====== INPUT DATA

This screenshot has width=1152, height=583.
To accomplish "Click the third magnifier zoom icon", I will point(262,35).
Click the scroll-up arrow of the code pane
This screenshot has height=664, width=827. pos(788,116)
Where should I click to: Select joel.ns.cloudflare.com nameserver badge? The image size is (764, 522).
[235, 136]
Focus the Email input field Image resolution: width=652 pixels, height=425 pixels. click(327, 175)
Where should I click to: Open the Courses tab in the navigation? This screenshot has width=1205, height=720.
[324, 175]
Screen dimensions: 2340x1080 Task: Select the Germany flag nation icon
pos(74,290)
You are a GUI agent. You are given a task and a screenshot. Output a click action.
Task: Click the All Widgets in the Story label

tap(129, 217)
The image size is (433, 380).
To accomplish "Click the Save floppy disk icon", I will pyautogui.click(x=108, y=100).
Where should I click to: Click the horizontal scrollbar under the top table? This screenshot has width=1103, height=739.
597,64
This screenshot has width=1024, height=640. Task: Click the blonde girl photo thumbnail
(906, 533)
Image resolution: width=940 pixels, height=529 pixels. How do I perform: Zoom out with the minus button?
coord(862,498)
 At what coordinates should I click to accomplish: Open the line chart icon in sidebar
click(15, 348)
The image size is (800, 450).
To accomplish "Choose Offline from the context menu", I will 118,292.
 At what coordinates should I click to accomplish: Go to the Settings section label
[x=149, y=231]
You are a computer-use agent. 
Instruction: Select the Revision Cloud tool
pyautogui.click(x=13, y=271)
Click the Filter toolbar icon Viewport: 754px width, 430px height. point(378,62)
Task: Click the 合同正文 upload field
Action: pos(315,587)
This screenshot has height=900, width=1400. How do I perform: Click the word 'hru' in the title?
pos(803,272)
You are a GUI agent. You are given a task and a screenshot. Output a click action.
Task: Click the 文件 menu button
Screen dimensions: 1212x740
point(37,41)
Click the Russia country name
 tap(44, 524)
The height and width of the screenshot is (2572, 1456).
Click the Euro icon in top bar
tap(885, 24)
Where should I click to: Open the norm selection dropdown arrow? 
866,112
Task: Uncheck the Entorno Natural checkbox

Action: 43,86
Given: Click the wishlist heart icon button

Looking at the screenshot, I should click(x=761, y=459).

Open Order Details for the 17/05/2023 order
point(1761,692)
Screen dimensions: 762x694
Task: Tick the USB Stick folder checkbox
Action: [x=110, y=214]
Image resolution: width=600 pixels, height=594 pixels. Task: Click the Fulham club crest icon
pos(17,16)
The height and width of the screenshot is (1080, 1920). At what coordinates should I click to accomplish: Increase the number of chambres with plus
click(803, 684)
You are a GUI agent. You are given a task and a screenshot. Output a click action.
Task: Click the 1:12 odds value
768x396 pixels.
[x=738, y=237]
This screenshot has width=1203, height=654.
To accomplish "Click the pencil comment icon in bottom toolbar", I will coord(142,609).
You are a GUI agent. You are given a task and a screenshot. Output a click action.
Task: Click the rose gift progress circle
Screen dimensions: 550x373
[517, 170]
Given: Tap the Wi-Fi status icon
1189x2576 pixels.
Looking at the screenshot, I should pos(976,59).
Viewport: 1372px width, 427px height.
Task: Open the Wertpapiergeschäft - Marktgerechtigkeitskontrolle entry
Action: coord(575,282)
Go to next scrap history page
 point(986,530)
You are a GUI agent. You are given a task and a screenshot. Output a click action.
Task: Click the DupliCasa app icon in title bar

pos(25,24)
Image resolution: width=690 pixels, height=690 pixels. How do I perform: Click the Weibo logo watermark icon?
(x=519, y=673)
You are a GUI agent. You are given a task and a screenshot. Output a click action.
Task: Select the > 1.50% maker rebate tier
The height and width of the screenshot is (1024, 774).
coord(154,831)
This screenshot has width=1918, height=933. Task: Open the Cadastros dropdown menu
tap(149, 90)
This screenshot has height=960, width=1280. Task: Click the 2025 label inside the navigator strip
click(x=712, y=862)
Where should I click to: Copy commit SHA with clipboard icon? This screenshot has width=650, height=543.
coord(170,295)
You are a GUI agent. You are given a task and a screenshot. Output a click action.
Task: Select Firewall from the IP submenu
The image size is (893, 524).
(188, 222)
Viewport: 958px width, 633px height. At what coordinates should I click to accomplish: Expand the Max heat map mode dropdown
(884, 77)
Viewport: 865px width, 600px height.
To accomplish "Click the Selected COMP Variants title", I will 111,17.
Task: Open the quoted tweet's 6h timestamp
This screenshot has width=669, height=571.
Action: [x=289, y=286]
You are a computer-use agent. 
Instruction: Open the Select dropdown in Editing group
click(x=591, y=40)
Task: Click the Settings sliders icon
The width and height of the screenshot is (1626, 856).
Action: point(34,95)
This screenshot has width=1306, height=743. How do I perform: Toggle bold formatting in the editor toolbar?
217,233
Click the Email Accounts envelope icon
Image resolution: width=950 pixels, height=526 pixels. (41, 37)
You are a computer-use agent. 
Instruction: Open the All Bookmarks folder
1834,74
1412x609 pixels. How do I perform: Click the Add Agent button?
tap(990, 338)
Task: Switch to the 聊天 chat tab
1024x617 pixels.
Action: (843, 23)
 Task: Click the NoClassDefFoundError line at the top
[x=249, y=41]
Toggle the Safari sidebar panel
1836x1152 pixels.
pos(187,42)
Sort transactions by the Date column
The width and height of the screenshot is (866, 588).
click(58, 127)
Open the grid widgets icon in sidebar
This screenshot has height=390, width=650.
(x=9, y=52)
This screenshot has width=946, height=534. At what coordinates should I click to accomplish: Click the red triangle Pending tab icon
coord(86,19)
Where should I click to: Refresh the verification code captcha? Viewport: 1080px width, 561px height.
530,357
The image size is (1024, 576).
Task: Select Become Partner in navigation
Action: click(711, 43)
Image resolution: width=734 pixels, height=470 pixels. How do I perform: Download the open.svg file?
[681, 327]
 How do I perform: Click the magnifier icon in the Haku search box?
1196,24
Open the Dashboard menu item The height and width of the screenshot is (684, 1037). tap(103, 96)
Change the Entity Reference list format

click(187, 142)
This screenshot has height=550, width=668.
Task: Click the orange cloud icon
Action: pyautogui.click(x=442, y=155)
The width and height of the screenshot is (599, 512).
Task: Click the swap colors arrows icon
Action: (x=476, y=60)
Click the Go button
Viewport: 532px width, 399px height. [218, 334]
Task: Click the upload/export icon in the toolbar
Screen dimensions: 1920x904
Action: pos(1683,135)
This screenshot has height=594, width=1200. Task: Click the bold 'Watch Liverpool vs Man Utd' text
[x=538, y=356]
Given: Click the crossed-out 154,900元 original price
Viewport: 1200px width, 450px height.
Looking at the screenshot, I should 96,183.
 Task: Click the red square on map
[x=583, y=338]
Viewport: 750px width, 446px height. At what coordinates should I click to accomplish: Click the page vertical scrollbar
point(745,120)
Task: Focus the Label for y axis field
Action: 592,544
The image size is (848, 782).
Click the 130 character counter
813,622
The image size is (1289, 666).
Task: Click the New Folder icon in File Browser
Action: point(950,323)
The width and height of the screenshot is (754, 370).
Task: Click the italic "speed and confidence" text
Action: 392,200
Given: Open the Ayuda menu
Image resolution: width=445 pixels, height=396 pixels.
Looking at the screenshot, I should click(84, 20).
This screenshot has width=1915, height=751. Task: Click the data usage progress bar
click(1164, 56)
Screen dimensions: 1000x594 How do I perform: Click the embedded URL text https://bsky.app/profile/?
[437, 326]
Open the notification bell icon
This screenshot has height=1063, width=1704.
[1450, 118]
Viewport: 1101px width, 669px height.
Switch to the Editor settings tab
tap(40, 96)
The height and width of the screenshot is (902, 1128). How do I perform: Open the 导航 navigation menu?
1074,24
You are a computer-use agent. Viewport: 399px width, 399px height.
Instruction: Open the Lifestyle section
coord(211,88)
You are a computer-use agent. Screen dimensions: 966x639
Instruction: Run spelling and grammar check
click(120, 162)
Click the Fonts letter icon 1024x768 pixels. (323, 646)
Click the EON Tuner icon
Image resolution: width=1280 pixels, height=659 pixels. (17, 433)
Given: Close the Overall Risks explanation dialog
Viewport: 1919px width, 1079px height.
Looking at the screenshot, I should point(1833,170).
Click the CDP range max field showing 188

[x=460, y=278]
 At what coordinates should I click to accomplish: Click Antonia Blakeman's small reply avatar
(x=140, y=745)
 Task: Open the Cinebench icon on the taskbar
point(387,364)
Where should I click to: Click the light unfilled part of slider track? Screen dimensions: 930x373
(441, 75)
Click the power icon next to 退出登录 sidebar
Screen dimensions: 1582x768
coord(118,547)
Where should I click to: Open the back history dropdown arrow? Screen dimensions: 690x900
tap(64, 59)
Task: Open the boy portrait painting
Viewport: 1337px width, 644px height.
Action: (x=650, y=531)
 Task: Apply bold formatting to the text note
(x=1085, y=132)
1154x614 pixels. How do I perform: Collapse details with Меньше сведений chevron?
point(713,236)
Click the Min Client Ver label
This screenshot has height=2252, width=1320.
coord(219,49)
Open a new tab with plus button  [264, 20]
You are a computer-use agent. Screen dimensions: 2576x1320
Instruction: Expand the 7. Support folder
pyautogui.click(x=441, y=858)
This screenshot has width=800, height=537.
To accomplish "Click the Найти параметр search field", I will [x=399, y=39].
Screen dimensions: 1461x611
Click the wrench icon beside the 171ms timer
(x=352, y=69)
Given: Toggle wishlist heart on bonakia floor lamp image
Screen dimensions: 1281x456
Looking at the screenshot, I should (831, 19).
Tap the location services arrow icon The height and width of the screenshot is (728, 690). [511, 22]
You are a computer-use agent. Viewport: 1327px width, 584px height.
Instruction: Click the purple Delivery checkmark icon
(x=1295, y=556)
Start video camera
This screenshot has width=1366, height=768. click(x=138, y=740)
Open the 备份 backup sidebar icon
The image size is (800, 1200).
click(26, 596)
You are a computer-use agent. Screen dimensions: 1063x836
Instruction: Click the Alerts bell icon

============

An exact repeat of the lines from the one containing "Screen dimensions: 1281x456" through the final line above, both included, is the whole answer.

> **SOLVED PROBLEM**
Screen dimensions: 1281x456
Looking at the screenshot, I should (831, 19).
Tap the location services arrow icon The height and width of the screenshot is (728, 690). [511, 22]
You are a computer-use agent. Viewport: 1327px width, 584px height.
Instruction: Click the purple Delivery checkmark icon
(x=1295, y=556)
Start video camera
This screenshot has width=1366, height=768. click(x=138, y=740)
Open the 备份 backup sidebar icon
The image size is (800, 1200).
click(26, 596)
You are a computer-use agent. Screen dimensions: 1063x836
Instruction: Click the Alerts bell icon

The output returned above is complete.